The personal liability of the directors of the Corporation is hereby eliminated to the fullest extent permitted by the provisions of Section 102 of the General Corporation Law of the State of Delaware, as the same may be amended and supplemented.

ARTICLE IX

The Corporation shall, to the fullest extent permitted by the provisions of Section 145 of the General Corporation Law of the State of Delaware, as the same may be amended and supplemented, indemnify any and all persons whom it shall have power to indemnify under said section from and against any and all of the expenses, liabilities, or other matters referred to in or covered by said section, and the indemnification provided for herein shall not be deemed exclusive of any other rights to which those indemnified may be entitled under any bylaw, agreement, vote of stockholders or disinterested directors or otherwise, both as to action in such person’s official capacity and as to action in another capacity while holding such office, and shall continue as to a person who has ceased to be a director, officer, employee, or agent and shall insure to the benefit of the heirs, executors, and administrators of such person.

ARTICLE X

No stockholder of the Corporation shall by reason of his holding shares of any class of its capital stock have any preemptive or preferential right to purchase or subscribe for any shares of any class of the Corporation, now or hereafter to be authorized, or any notes, debentures, bonds or other securities convertible into or carrying warrants, rights or options to purchase shares of any class or any other security, now or hereafter to be authorized, whether or not the issuance of any such shares or such notes, debentures, bonds or other securities would adversely affect the dividend, voting or any other rights of such stockholder, and the Board of Directors may issue shares of any class of the Corporation, or any notes, debentures, bonds or other securities convertible into or carrying warrants, rights or options to purchase shares of any class, without offering any such shares of any class, either in whole or in part, to the existing holders of any class of stock of the Corporation.

--- Data entries ---
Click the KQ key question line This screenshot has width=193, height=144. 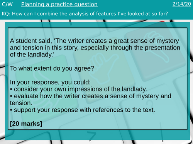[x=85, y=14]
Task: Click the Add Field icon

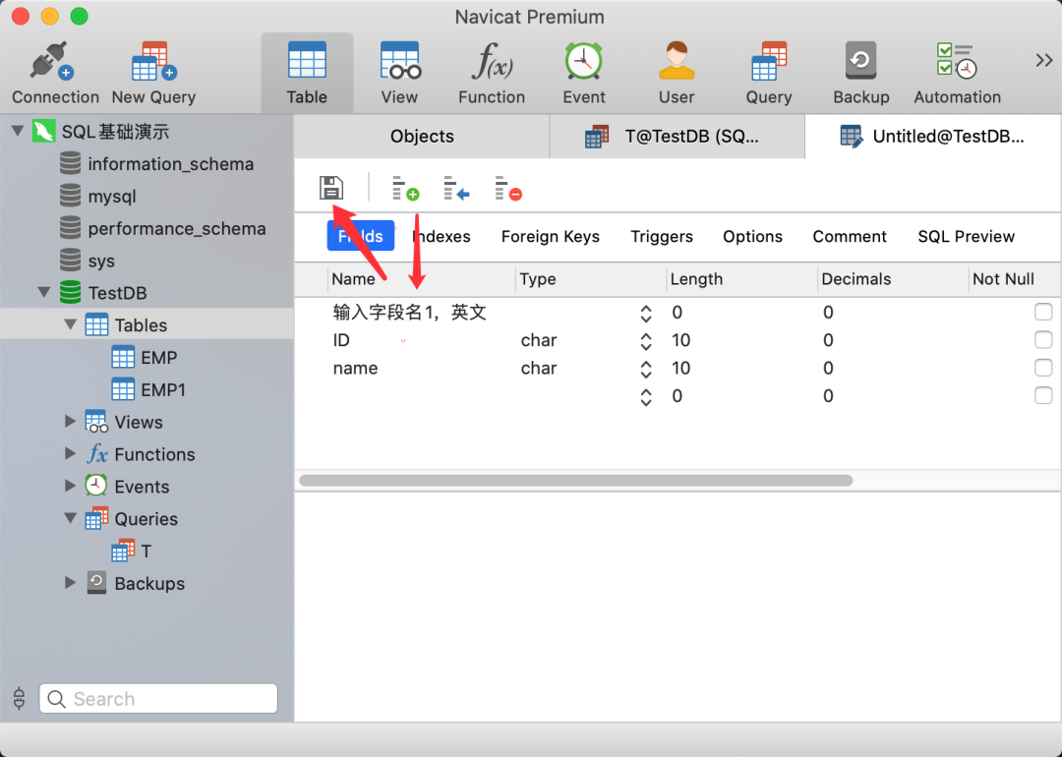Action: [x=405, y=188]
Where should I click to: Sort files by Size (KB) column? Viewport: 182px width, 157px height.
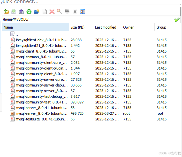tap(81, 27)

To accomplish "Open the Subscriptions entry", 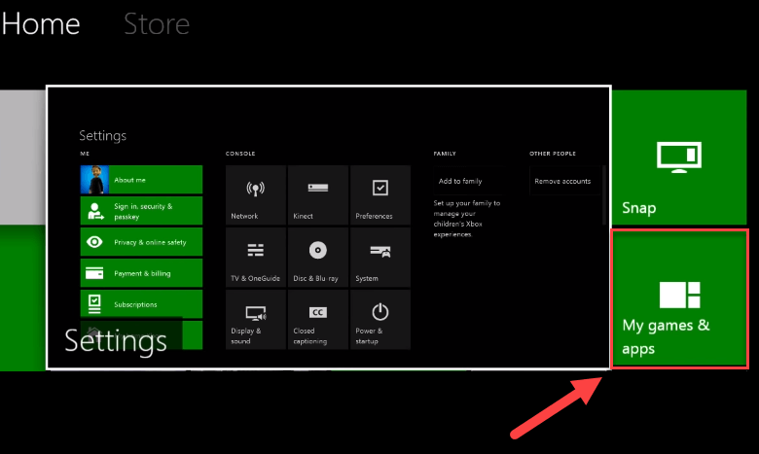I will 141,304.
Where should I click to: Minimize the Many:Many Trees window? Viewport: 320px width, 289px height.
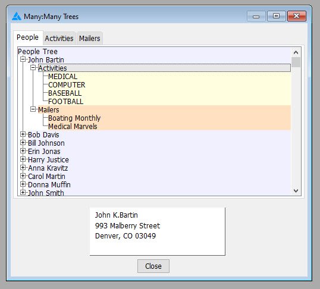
* * *
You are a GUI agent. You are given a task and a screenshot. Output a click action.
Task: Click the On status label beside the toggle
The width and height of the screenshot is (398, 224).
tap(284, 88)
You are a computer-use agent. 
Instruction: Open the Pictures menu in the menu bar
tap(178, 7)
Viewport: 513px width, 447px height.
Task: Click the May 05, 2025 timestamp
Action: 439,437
...
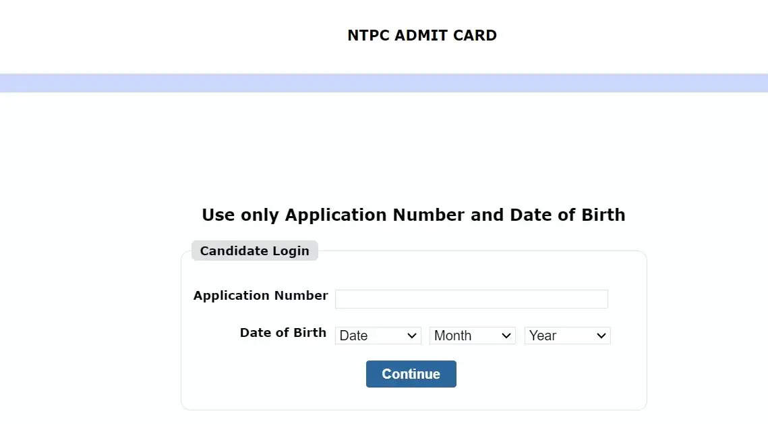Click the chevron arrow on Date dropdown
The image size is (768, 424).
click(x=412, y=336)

--- Exercise set ---
**1)** Name every role, listed in Article IX of the corporate articles passage, that a person may have ceased to hold while still keeping the indemnification.
**2)** In the corporate articles passage, which provision of Delaware law sets the limit for the Corporation's indemnification?
**3)** Resume the corporate articles passage after its final sentence.

--- Exercise results ---
**1)** Director, officer, employee, and agent.

**2)** Section 145 of the General Corporation Law of the State of Delaware.

**3)**
ARTICLE XI

Cumulative voting for the election of Directors shall not be permitted.

ARTICLE XII

The bylaws of the Corporation may be altered, amended or repealed or new bylaws may be adopted at any annual meeting of the stockholders or at any special meeting of the stockholders at which a quorum is present or represented, by the affirmative vote of the holders of a majority of the shares entitled to vote at such meeting and present or represented thereat, or by the affirmative vote of a majority of the whole Board of Directors at any regular meeting of the Board or at any special meeting of the Board, provided notice of the proposed alteration, amendment or repeal or the adoption of new bylaws is set forth in the notice of such meeting.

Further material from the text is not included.